━━━ Information given ━━━

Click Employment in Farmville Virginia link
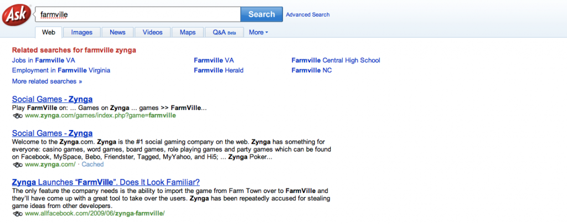This screenshot has width=567, height=224. 61,70
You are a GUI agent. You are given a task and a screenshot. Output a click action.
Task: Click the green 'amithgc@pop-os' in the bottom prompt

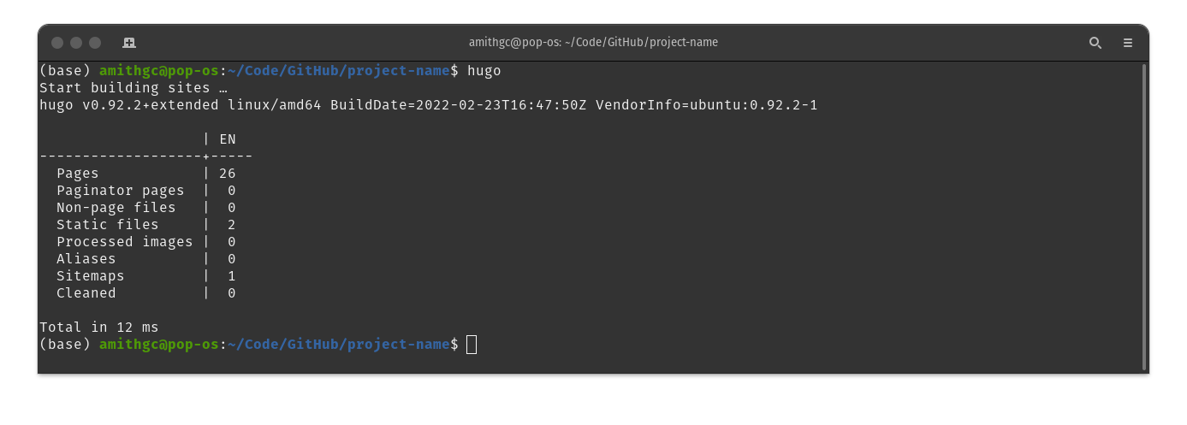(x=159, y=345)
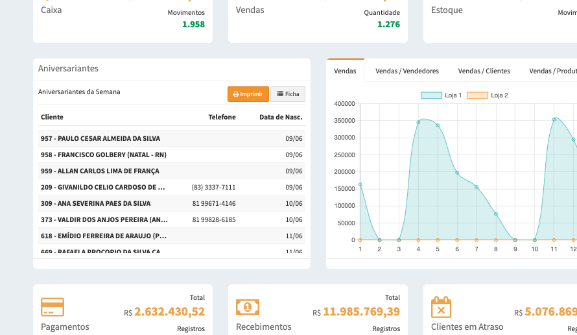
Task: Open the Vendas / Vendedores tab
Action: point(406,71)
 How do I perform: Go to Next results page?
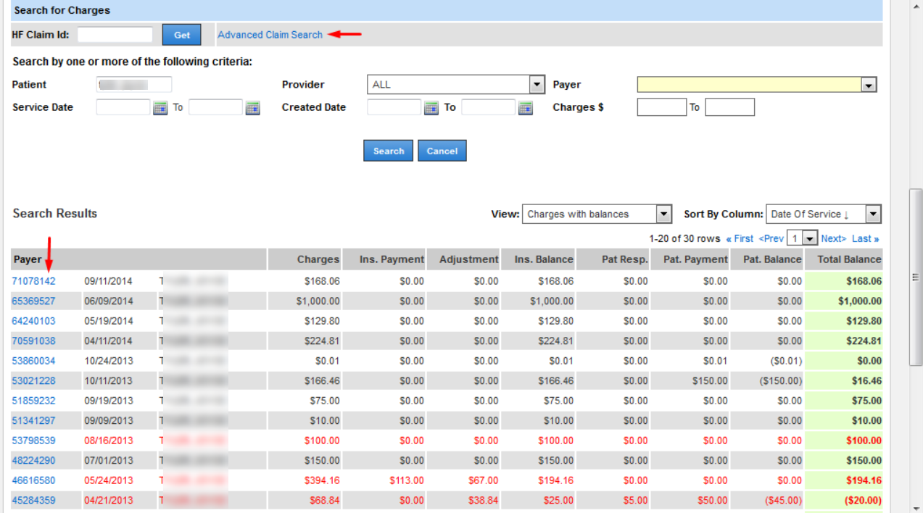click(x=833, y=239)
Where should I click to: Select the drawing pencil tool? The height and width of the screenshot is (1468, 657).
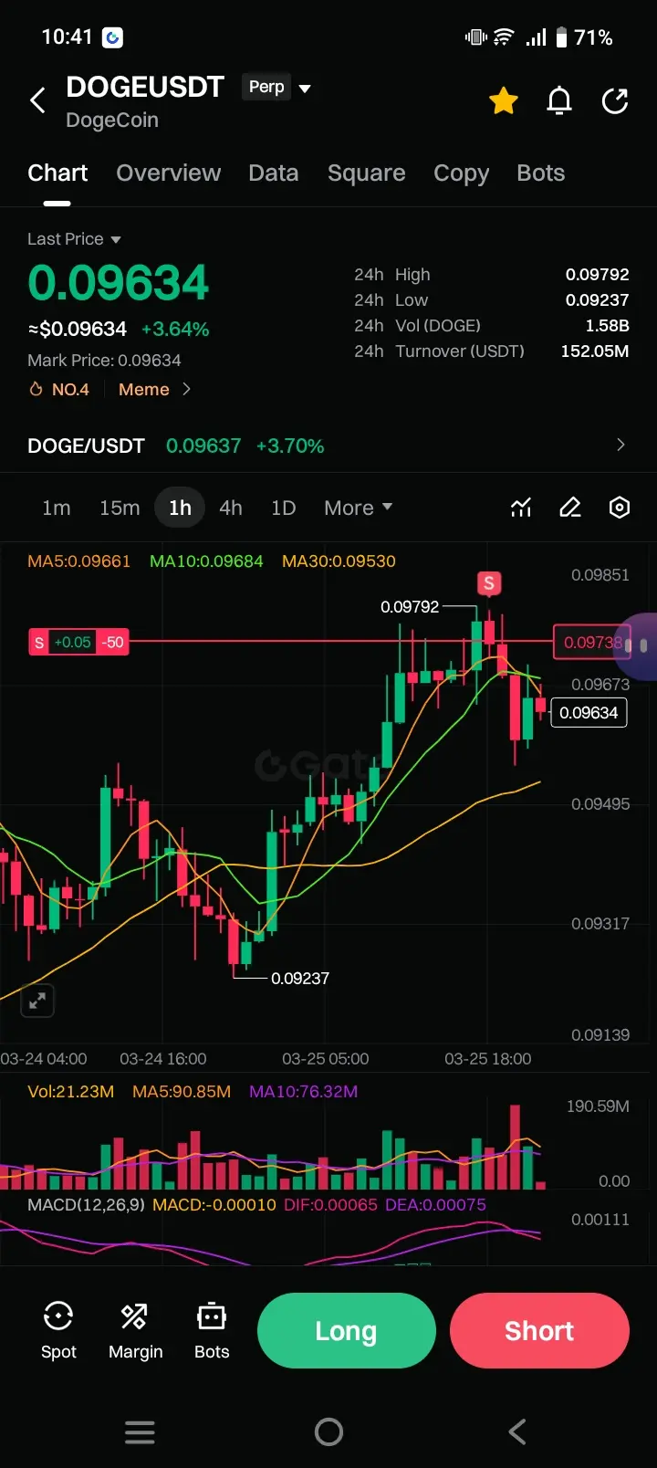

━━━

» Exercise requirements
Please write out every line of the data above word for word, leaving the pictures out of your answer.

» Expected answer
Click Employment in Farmville Virginia link
This screenshot has width=567, height=224. 61,70
You are a GUI agent. You are given a task and a screenshot. Output a click action.
Task: Click the green 'amithgc@pop-os' in the bottom prompt

(x=159, y=345)
Task: Open the Vendas / Vendedores tab
Action: point(406,71)
 How do I perform: Go to Next results page?
click(x=833, y=239)
Where should I click to: Select the drawing pencil tool? The height and width of the screenshot is (1468, 657).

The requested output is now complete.